The atomic layer deposition process is favored by science and industry because it is simple, easily reproducible, and scalable for mass production. Willis says the chemical process is already used by companies such as Intel for microelectronics, and is particularly applicable for precise, homogenous coatings for nanostructures, nanowires, nanotubes, and for use in the next generation of high-performing semi-conductors and transistors.

Willis says the method being used to fabricate rectennas also can be applied to other areas, including enhancing current photovoltaics (the conversion of photo energy to electrical energy), thermoelectrics, infrared sensing and imaging, and chemical sensors.

A 2011 seed grant from UConn’s Center for Clean Energy Engineering allowed Willis to fabricate a prototype rectenna and gather preliminary data using ALD that was instrumental in securing the NSF grant, Willis says.

Over the next year, Willis and his collaborators in Pennsylvania plan to build prototype rectennas and begin testing their efficiency. Willis compares the process to tuning in a station on a radio.

“We’ve already made a first version of the device,” says Willis. “Now we’re looking for ways to modify the rectenna so it tunes into frequencies better. I compare it to the days when televisions relied on rabbit ear antennas for reception. Everything was a static blur until you moved the antenna around and saw the ghost of an image. Then you kept moving it around until the image was clearer. That’s what we’re looking for, that ghost of an image. Once we have that, we can work on making it more robust and repeatable.”

Willis says finding that magic point where a rectenna picks up maximum solar energy and rectifies it into electrical power will be the champagne-popping, “ah-ha” moment of the project.

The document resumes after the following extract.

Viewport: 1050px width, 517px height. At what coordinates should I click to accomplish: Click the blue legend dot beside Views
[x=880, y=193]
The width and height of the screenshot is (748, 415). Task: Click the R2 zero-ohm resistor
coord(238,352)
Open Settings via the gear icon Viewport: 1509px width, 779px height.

“To capture the visible light frequencies, the rectenna have to get smaller than anything we’ve ever made before, so we’re really pushing the limits of what we can do,” says Willis. “And the tunnel junctions have to operate at the speed of visible light, so we’re pushing down to these really high speeds to the point where the question becomes ‘Can these devices really function at this level?’ Theoretically we know it is possible, but we won’t know for sure until we make and test this device.”